— ACTIVITY —
How many lines below contain the string "will"? Reply with the figure and no further words.

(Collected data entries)

_ _ _ _ _

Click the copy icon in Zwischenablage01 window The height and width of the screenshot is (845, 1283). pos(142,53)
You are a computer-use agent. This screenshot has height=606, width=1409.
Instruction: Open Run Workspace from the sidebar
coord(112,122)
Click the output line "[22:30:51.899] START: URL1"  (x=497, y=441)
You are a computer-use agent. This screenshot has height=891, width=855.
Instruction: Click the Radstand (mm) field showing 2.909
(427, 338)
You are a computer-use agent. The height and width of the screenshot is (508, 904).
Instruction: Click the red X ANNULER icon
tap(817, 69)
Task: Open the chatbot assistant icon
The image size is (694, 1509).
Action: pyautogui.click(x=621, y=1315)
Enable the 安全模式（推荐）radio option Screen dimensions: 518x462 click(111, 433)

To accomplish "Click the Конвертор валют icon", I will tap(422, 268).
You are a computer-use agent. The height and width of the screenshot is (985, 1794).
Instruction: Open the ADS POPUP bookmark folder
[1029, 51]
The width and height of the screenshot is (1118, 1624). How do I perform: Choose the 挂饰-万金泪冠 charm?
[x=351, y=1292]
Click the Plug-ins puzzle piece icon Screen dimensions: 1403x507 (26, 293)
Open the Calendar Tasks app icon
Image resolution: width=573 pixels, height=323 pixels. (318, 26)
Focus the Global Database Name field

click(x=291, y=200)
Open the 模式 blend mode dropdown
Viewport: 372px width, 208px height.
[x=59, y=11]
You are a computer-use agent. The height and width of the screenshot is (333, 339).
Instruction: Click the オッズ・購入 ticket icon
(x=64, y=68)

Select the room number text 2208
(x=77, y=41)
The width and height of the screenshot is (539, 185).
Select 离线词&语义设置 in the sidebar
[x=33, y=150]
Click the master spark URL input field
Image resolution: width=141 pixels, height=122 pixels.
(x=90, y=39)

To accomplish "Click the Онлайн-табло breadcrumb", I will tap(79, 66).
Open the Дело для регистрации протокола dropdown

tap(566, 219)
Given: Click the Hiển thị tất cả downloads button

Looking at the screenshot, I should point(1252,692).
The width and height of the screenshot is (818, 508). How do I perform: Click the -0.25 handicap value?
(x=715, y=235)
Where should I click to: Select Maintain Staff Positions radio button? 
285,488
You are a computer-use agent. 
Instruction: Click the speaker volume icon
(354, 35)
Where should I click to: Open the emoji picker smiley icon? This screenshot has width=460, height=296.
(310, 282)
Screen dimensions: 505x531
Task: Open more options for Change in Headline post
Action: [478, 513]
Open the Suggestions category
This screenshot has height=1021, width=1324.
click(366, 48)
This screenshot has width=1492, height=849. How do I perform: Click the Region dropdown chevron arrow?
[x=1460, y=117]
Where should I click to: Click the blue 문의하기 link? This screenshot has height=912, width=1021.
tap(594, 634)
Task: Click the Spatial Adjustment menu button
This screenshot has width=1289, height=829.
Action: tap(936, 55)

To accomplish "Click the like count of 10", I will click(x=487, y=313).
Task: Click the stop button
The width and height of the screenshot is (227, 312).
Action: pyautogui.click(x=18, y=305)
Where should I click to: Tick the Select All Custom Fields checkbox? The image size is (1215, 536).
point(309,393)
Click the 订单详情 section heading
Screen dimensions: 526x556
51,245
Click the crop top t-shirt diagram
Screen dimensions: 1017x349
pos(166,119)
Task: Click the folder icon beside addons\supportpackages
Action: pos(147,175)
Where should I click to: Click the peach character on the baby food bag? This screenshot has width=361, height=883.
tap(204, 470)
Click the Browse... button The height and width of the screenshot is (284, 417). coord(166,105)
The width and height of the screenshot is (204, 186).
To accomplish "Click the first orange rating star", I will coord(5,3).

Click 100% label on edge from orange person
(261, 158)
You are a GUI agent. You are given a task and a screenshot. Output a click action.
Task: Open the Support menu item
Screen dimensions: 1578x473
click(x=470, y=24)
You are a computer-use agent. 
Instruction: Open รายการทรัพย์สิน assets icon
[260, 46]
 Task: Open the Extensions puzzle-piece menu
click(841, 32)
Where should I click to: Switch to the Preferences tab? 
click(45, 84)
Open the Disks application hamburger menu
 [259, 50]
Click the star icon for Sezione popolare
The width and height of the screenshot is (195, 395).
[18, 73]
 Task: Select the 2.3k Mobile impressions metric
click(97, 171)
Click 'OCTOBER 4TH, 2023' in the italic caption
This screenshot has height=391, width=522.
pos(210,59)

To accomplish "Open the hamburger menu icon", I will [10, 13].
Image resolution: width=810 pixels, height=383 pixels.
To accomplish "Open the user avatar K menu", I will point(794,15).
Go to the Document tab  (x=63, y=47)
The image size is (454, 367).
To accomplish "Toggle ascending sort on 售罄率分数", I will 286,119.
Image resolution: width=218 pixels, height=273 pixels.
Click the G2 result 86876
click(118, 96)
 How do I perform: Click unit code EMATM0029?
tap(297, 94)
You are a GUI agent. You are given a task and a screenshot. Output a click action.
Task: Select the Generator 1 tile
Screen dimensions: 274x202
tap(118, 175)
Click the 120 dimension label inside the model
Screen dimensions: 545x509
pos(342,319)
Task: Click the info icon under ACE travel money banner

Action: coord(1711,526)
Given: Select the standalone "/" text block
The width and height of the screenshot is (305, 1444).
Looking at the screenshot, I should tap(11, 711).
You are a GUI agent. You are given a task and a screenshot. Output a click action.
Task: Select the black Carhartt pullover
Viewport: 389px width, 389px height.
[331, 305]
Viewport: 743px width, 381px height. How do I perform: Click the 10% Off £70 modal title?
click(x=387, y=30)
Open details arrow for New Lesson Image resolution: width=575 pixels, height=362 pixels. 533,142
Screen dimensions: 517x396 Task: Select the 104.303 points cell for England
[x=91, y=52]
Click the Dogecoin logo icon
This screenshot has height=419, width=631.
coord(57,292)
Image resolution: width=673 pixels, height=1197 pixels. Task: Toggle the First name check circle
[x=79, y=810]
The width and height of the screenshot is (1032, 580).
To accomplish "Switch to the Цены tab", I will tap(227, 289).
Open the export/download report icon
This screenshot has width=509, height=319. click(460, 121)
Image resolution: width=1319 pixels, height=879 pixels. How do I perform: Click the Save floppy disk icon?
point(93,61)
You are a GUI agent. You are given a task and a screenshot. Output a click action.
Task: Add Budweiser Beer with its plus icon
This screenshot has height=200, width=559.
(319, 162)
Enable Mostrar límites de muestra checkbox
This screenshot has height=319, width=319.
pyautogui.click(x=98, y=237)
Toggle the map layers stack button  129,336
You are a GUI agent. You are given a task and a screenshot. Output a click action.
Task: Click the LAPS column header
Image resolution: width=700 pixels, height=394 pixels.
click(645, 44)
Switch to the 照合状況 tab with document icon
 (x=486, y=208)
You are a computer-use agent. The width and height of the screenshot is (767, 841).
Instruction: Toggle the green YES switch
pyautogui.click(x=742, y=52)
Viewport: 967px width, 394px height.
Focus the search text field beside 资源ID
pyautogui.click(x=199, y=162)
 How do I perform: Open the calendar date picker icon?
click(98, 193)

_ _ _ _ _

— RESPONSE —
8